Irradiation of the native liver has been developed to induce a strong mitogenic signal in the liver parenchyma with a proliferative advantage of the (nonirradiated) infused hepatocytes without the potential risks of PH. Recently, Soltys et al. reported HT in two pediatric patients (aged 4 and 7 months, respectively) with UCD preconditioned with radiation therapy to the right lobe of the liver (5 and 7.5 Gy, respectively). HT had no effect on metabolic control, and both patients underwent LT a few months after HT. The explanted livers were not screened for infused cells and showed no sign of radiation-induced damage. Yet, liver irradiation is not without side effects; it was shown in six adult patients treated with high-dose radiation (12-54 Gy) for biliopancreatic carcinoma, to activate stellate cells with the risk of liver fibrosis in the long term,.
Immunosuppression
Immunosuppression regimens following HT have been largely inspired by LT protocols, including induction based on basiliximab at days 0 and 4 and maintenance therapy with tacrolimus to keep the serum levels at 6 to 8 ng/mL. Some have added, as induction regimen, intravenous methylprednisolone followed by prednisolone daily tapered over the first 6 months post-HT. Recently, a patient received antilymphocyte globulin in attempt to control. To target rejection of the infused hepatocytes and functional loss. Avoid rejection of the infused hepatocytes, Grossman et al. used autologous transduced hepatocytes to treat patients with familial hypercholesterolemia, but without much clinical success.

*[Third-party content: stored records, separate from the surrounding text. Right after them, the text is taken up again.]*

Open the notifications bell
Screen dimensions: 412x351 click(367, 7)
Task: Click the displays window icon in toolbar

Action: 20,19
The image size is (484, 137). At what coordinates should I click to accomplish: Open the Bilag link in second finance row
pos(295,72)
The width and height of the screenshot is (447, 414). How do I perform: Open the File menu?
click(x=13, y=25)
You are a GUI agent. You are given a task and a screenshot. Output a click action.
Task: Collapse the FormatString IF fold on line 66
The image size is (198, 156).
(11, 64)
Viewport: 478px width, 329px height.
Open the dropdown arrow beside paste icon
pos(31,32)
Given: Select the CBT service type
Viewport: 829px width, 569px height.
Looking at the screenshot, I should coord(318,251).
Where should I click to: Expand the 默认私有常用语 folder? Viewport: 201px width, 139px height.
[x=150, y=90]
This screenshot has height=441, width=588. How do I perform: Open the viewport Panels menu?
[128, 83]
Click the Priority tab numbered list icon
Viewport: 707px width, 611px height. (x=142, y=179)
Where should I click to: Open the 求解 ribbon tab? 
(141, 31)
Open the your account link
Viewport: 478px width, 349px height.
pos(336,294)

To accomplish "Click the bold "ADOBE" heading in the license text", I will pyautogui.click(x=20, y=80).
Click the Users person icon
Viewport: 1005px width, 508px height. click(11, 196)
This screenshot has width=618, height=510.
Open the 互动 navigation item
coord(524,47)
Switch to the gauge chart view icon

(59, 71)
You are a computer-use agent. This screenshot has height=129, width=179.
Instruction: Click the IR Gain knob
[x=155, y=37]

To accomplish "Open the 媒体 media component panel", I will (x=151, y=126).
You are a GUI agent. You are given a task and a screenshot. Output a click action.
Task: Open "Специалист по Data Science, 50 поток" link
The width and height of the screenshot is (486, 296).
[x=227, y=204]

How to Overcome Hepatocyte Transplantation Barriers
Since the first report of HT nearly 25 years ago, much effort has been focused on how to translate HT into a validated clinical option. Hepatocytes are fragile cells with low proliferative capacities in vitro , and their engraftment is low, even with intense preconditioning methods, such as radiation therapy associated with strong immunosuppression (antilymphocyte antibody). The field of liver cell therapy is now looking for a new type of cell that can overcome the disadvantages of a fully differentiated primary cell. Mesenchymal stromal cells (MSCs) or, as recently renamed, medicinal signaling cells, seem to hold promise for clinical application in a near future.
Stem and Progenitor Cell-Based Cell Transplantation
Stem and Progenitor Cells and Their Regenerative Potential
Stem cells are defined as unspecialized cells demonstrating self-renewal capacity, a high proliferative potential, and the ability to differentiate into multiple specialized cell types. This proliferative potential is conserved during in vitro cultures and, along with their fairly robust resistance to cryopreservation, offers a major advantage over hepatocytes ( Table 32.3 ).